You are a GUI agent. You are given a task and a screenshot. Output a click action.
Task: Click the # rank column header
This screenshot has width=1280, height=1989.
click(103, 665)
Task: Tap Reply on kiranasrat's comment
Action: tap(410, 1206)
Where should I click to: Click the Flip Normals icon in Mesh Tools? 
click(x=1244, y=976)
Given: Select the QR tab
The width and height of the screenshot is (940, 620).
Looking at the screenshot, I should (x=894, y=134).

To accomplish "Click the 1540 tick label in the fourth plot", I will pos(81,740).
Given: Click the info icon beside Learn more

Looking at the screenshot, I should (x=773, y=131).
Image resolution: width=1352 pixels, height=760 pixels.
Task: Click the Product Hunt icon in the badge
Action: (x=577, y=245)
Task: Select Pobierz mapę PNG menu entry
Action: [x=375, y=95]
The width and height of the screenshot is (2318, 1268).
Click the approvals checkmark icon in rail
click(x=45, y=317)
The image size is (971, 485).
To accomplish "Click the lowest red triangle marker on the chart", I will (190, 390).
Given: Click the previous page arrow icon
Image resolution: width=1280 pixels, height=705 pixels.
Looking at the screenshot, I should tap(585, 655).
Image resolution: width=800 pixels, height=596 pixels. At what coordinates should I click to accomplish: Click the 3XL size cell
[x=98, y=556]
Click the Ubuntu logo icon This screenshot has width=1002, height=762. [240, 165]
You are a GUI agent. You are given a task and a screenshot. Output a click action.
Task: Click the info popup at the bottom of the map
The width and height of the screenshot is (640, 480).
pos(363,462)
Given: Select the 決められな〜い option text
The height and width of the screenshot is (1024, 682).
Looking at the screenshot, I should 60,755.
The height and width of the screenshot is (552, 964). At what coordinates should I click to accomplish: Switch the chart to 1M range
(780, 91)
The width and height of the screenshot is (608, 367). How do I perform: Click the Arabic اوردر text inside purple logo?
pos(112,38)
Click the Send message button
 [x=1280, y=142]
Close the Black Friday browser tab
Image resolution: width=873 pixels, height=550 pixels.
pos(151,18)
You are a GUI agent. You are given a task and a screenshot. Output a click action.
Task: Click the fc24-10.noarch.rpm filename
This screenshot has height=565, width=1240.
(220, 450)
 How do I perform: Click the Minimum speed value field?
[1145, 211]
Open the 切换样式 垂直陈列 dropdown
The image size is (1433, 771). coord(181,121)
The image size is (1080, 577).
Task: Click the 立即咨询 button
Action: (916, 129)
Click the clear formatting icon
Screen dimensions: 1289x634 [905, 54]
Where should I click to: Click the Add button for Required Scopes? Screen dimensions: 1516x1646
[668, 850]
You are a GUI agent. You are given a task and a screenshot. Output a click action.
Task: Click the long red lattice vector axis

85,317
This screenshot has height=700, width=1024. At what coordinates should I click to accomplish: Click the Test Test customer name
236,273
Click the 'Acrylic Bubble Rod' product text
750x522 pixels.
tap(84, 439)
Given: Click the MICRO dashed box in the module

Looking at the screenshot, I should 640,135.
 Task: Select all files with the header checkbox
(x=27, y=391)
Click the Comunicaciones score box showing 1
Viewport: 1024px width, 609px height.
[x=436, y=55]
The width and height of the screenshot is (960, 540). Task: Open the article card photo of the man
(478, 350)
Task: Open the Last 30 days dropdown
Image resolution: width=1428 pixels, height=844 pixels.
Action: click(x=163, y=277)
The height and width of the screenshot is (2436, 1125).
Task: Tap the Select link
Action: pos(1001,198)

--

Each line above from the one with "Image resolution: width=1280" up to and including the one with "Given: Select the 決められな〜い option text" must be set down exactly, and no line outside that span may appear.

Image resolution: width=1280 pixels, height=705 pixels.
Looking at the screenshot, I should tap(585, 655).
Image resolution: width=800 pixels, height=596 pixels. At what coordinates should I click to accomplish: Click the 3XL size cell
[x=98, y=556]
Click the Ubuntu logo icon This screenshot has width=1002, height=762. [240, 165]
You are a GUI agent. You are given a task and a screenshot. Output a click action.
Task: Click the info popup at the bottom of the map
The width and height of the screenshot is (640, 480).
pos(363,462)
Given: Select the 決められな〜い option text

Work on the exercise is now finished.